[Requirements]
1. Reproduce the stretch of the securities provisions from "Section 13.03 Suspension" through "Event, as applicable.".
2. Name every party that the securities provisions say may be obliged to return a payment deemed null and void.
3. Go on with the securities provisions, starting after their final sentence.

-- Start Text section --

Section 13.03 Suspension of Settlement through DTC. The Company and each Holder of a Security acknowledge and agree that, following the receipt of a Write-Down and Cancellation Notice by DTC and the commencement of the Suspension Period, DTC will suspend all clearance and settlement of the Securities through DTC for the duration of the Suspension Period. Notwithstanding any delay in, or unavailability of procedures of, DTC reflecting a Write-Down and Cancellation on its systems, a Write-Down and Cancellation shall take place on the relevant Write-Down and Cancellation Date or upon the occurrence of the Bankruptcy Event, as applicable.
Section 13.04 Reimbursement of Payment and No Right of Set-off. Each Holder of any Securities, by subscribing for, purchasing or otherwise acquiring such Securities, shall thereby agree that if any payment is made to its Securities with respect to a payment obligation that did not become due and payable on or before the date of the occurrence of a Non-Viability Event or Bankruptcy Event, as the case may be, then the payment of such amount shall be deemed null and void and such Holder or the Trustee or Paying Agent (to the extent it has not paid such amount to any Holder) (as the case may be) shall be obliged to return the amount of such payment within ten days after receiving notice of such null and void payment and shall also thereby agree that any liabilities of the Company to such Holder in respect of the Securities which were subject to a Write-Down and Cancellation as provided in Article 13 shall not be set off against any liabilities of such Holder owed to the Company.

-- End Text section --
-- Start Raw data --

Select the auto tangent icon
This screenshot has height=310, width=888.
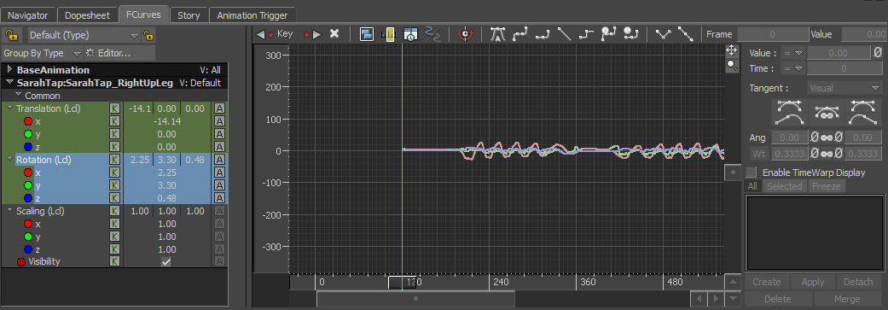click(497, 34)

-- End Raw data --
-- Start Raw data --

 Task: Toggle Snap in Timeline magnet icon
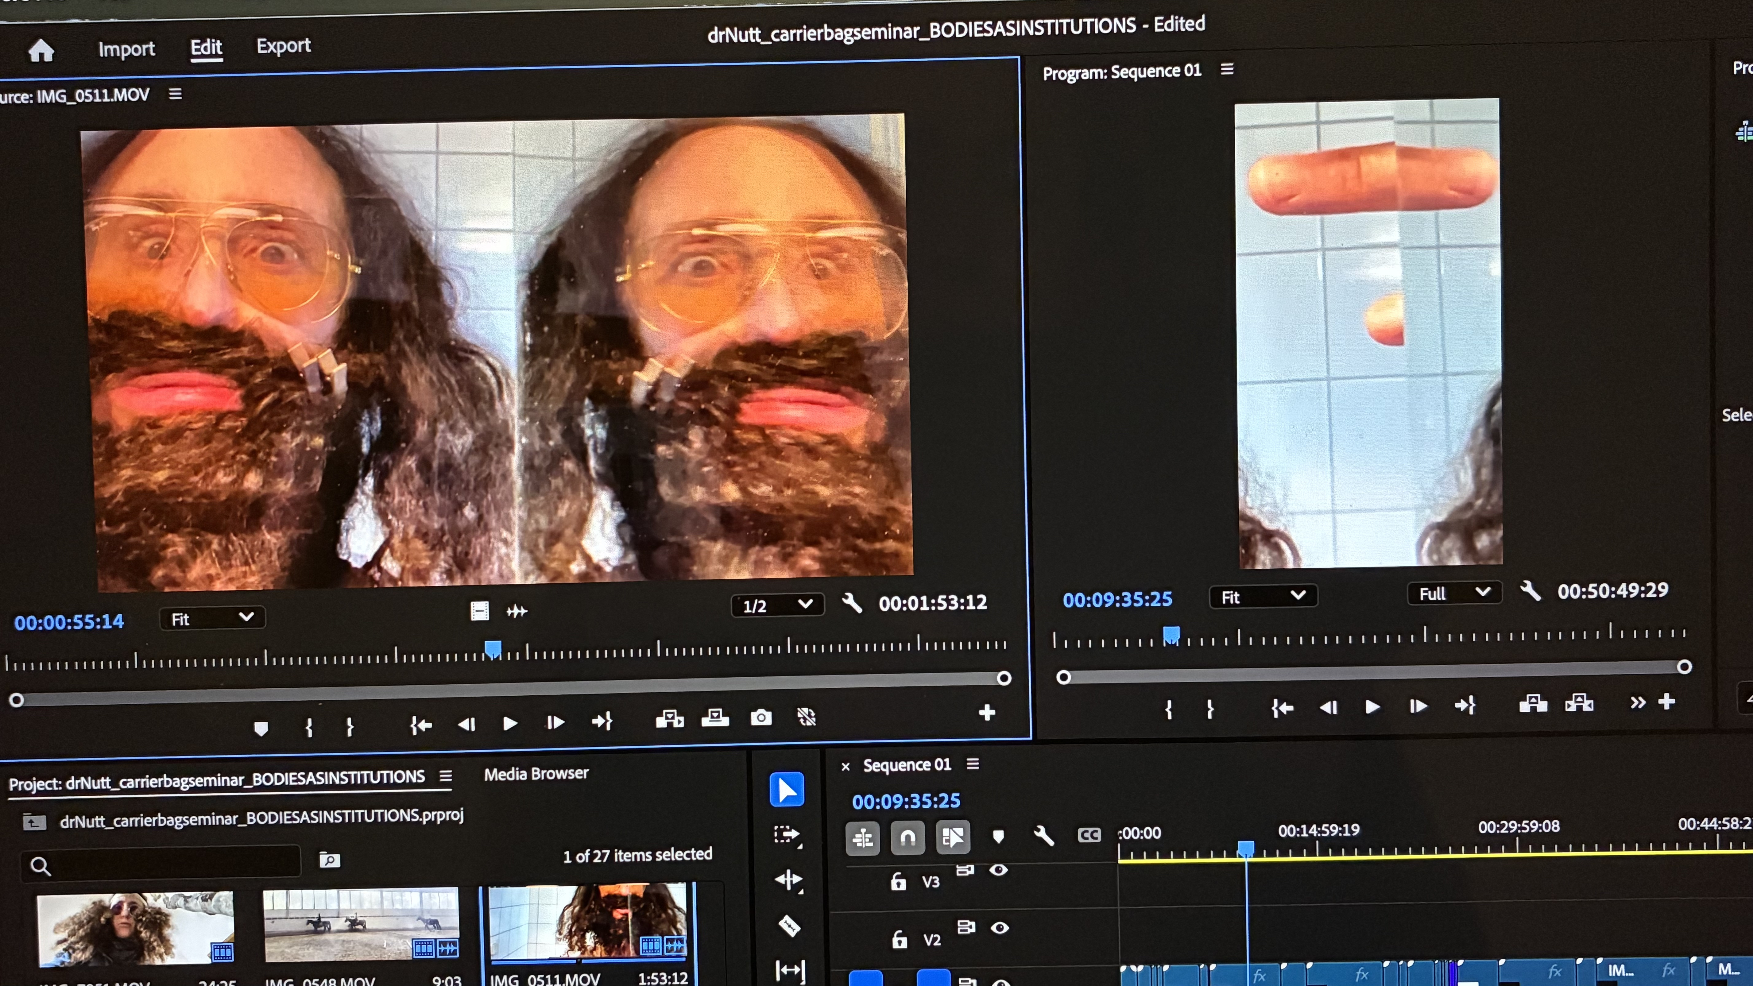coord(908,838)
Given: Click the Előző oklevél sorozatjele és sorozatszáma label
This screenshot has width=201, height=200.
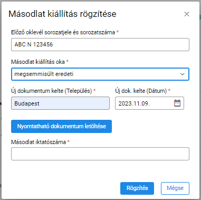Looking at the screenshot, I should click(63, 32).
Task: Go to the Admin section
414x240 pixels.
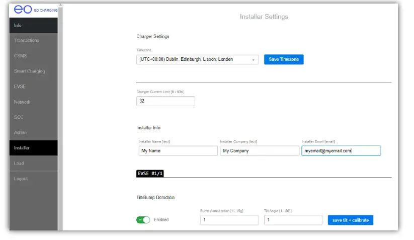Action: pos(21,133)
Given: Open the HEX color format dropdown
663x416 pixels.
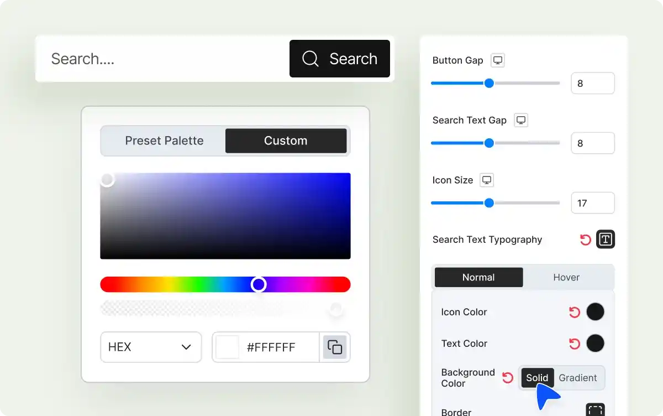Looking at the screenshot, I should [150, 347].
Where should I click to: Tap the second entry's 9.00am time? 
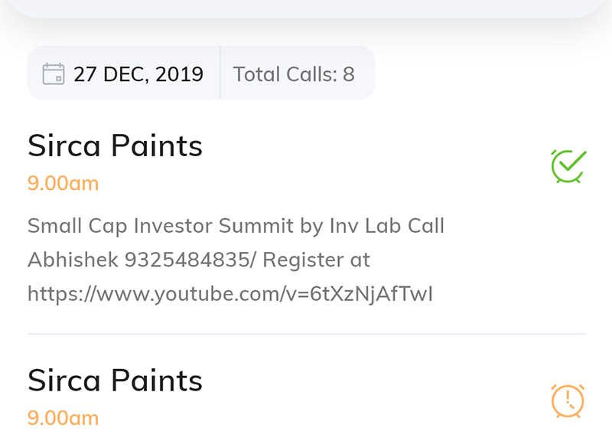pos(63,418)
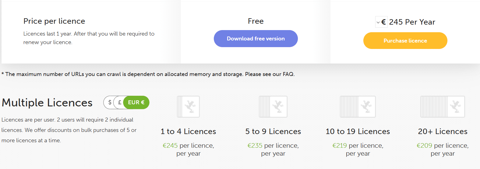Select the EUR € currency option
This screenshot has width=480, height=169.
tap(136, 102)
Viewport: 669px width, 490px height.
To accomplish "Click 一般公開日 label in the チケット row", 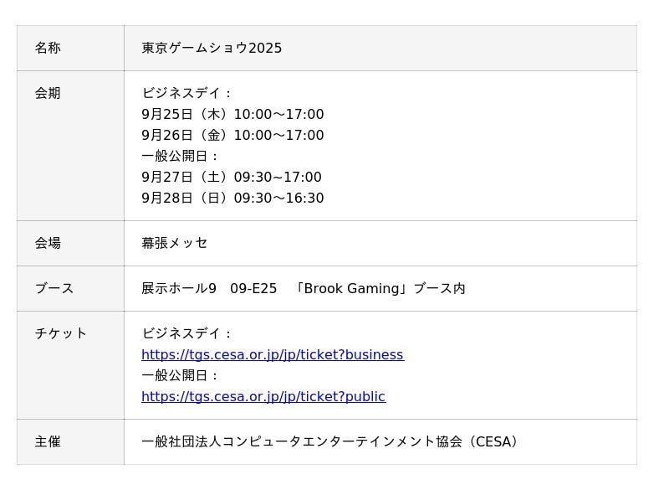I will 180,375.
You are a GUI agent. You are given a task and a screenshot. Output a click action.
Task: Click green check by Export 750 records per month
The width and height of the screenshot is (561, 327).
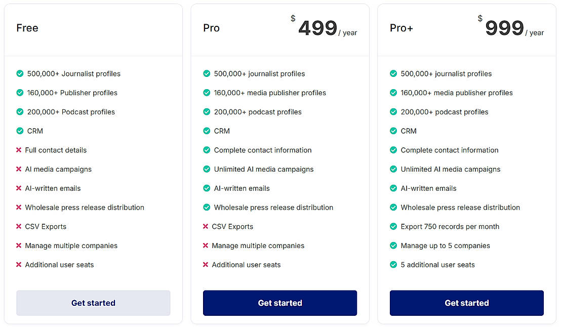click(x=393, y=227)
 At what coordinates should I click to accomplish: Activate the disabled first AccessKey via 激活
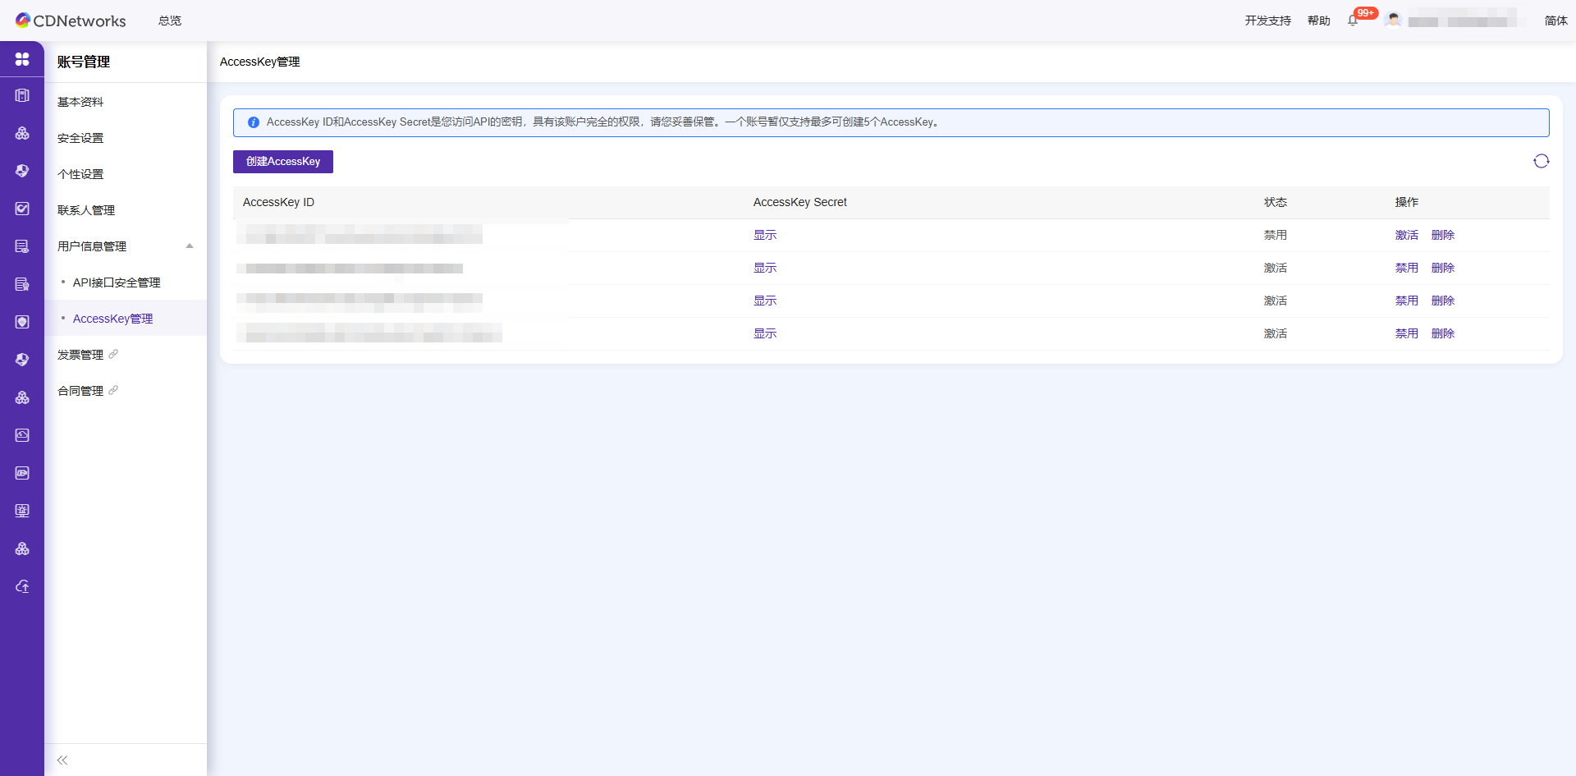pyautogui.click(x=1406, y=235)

-- End Raw data --
-- Start Raw data --

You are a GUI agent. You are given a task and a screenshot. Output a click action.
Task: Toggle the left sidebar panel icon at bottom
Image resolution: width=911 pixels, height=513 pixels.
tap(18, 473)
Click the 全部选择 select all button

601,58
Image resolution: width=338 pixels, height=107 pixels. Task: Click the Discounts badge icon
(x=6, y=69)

-- End Raw data --

[Solved tasks]
1.
Section 13.03 Suspension of Settlement through DTC. The Company and each Holder of a Security acknowledge and agree that, following the receipt of a Write-Down and Cancellation Notice by DTC and the commencement of the Suspension Period, DTC will suspend all clearance and settlement of the Securities through DTC for the duration of the Suspension Period. Notwithstanding any delay in, or unavailability of procedures of, DTC reflecting a Write-Down and Cancellation on its systems, a Write-Down and Cancellation shall take place on the relevant Write-Down and Cancellation Date or upon the occurrence of the Bankruptcy Event, as applicable.

2. The Holder, the Trustee and the Paying Agent.

3.
Section 13.05 Limitation of Rights upon a Non-Viability Event or Bankruptcy Event. Notwithstanding anything to the contrary set forth in this Indenture or a Security, upon the occurrence of a Non-Viability Event or Bankruptcy Event, (a) the Holders of the Securities shall have no rights whatsoever under this Indenture or the Securities to take any action or enforce any rights or to instruct the Trustee to take any action or enforce any rights whatsoever, (b) except for any indemnity or security provided by any Holder in such instruction or related to such instruction, any instruction previously given to the Trustee by any Holder shall cease automatically and shall be deemed null and void and of no further effect, (c) no Holder may exercise, claim or plead any right of set-off, compensation or retention in respect of any amount owed to it by the Company arising under, or in connection with, the Securities and each Holder of a Security shall, by virtue of its holding of such Security, be deemed to have irrevocably waived all such rights of set-off, compensation or retention and (d) no Holder will be entitled to make any claim in any bankruptcy, insolvency, civil rehabilitation, corporate reorganization or liquidation proceedings involving the Company or have any ability to initiate or participate in any such proceedings or do so through a representative; provided that nothing in this Section will limit a Holder’s rights with respect to payments of principal of or interest on a Security (including Additional Amounts with respect thereto, if any) that have become due and payable on or before the date of the occurrence of the Non-Viability Event or Bankruptcy Event, as the case may be, and remain unpaid.
Section 13.06 Notice of Write-Down and Cancellation.
(a) The Company shall endeavor, as soon as practicable after the occurrence of a Non-Viability Event or a Bankruptcy Event, to deliver a written notice (a “Write-Down and Cancellation Notice”) to Holders and to the Trustee and the Agents substantially in the form attached hereto as Exhibit C confirming, among other things, the occurrence of such Non-Viability Event or Bankruptcy Event and the Write-Down and Cancellation Date or the date of occurrence of the Bankruptcy Event, as applicable.
(b) Any failure or delay by the Company to provide a Write-Down and Cancellation Notice upon the occurrence of a Non-Viability Event or Bankruptcy Event shall not change or delay the effect of the occurrence of such Non-Viability Event or Bankruptcy Event on the Write-Down and Cancellation taking place on the Write-Down and Cancellation Date or upon the occurrence of the Bankruptcy Event, as applicable, under the Securities, nor give Holders of the Securities any rights as a result of such failure or delay.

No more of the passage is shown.